▸ **Requirement**
Across the entries below, count the lines in which the word "Switch" occurs. Reply with the count alone.

▸ **Data to use**
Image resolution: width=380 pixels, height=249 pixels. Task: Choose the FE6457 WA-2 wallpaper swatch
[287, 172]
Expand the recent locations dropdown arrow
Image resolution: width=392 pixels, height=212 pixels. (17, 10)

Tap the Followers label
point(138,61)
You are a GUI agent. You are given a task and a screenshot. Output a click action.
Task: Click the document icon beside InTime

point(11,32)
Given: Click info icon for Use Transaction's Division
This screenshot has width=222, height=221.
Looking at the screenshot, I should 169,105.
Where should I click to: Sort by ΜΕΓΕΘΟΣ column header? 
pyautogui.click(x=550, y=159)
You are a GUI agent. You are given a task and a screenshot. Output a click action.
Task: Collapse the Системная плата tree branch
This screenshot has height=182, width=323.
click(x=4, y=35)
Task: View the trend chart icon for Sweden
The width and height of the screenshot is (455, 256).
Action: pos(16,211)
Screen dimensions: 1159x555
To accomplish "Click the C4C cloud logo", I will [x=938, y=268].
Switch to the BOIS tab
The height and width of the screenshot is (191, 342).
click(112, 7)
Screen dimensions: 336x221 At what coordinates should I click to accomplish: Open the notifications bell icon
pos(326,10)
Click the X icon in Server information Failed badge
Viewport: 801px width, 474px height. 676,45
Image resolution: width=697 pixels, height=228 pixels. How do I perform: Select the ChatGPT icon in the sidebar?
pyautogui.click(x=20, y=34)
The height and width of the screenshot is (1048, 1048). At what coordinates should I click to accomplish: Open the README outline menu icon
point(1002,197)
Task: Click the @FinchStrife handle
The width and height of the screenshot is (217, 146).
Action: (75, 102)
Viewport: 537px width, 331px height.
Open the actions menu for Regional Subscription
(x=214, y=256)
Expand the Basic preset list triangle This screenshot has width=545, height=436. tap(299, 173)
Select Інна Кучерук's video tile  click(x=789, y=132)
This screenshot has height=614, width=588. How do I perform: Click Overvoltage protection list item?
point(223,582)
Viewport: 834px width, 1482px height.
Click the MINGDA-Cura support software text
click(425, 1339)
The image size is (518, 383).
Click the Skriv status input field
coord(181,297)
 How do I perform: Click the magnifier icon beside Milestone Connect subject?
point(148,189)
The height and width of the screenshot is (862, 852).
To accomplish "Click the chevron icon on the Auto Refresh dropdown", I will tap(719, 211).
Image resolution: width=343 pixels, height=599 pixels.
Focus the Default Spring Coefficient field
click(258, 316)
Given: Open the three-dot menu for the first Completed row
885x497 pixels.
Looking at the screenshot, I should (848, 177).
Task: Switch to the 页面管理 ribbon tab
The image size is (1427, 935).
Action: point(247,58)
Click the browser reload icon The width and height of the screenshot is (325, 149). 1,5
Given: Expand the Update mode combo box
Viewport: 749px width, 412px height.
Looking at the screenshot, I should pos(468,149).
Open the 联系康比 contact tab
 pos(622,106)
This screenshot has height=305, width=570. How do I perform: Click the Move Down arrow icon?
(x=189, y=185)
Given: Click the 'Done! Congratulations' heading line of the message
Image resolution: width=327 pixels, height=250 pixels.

▸ **Response below**
2